Мик тихонько посапывал, досматривая последние утренние сны. Нина повернула голову и взглянула на мужа - у него подрагивали веки. Сегодня, решила Нина, она не станет думать ни о чем, что ее пугает, а просто сосредоточится на делах в "Чартерхаус Продакшнз", которых уже выше крыши. Надо работать, в конце концов.
Нина оторвалась от теплого мужнина плеча, спустила ноги на ковер и неслышными шагами голышом направилась под душ. В зеркале она увидела, как Мик, открыв глаза, с улыбкой провожает ее взглядом.
В ванной ее мысли обратились к работе. Нехорошо, что она взвалила на Тэсс практически все закупки. Надо будет позвать ее в гости, угостить обедом, а потом они решат, кто, что и когда будет делать. Ведь осталось чуть больше недели до дебюта "Хамелеона" на съемочной площадке студии "Пайнвуд". Для Нины это был серьезный прорыв. Споласкивая волосы, она мысленно отметила: не забыть проверить, как обстоят дела с их крупными заказами. Не хватает еще, чтобы в последнюю минуту что-то сорвалось.
- Доброе утро. - Нина с удивлением наблюдала, как дочка молча расправляется с завтраком, который она для нее приготовила час тому назад.

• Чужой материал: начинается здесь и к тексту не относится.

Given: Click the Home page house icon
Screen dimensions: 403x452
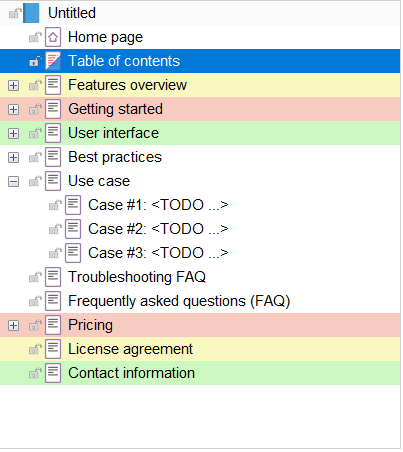Looking at the screenshot, I should tap(53, 37).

На часах почти одиннадцать, Нина уже успела с грехом пополам разобраться в счетах за прошлый месяц, позвонить в несколько разных контор, отправить е-мейл режиссеру будущей постановки в Викторианском театре, запечь лососину со спаржей для обеда с Тэсс и заказать по Интернету гель для фальшивых ожогов, которые ей придется изображать по ходу действия.
Джози ничего не сказала матери. Подхватила с тарелки размякший тост, махом осушила стакан апельсинового сока и метнулась к двери.
- И я тоже рада тебя видеть, душа моя. Ты, кажется, собиралась сегодня к Нат? (Имел место неопределенный кивок. Или показалось?) А когда вернешься? Мне за тобой заехать? (Кстати, и с Лорой повидалась бы, обсудила девчоночье увлечение Интернетом.)
Джози вскинула над плечом растопыренную пятерню и была такова.
- Значит, в пять я за тобой заеду, - озадаченно пробормотала Нина и вздохнула, услышав, как Джози хлопнула входной дверью. - Подростки!
Десятью минутами позже Нина мужественно преодолела искушение послать дочке сообщение, чтобы убедиться, что та благополучно добралась до Нат. "Расстояние-то плевое, всего пара улиц, - напомнила она себе. - Что может случиться?"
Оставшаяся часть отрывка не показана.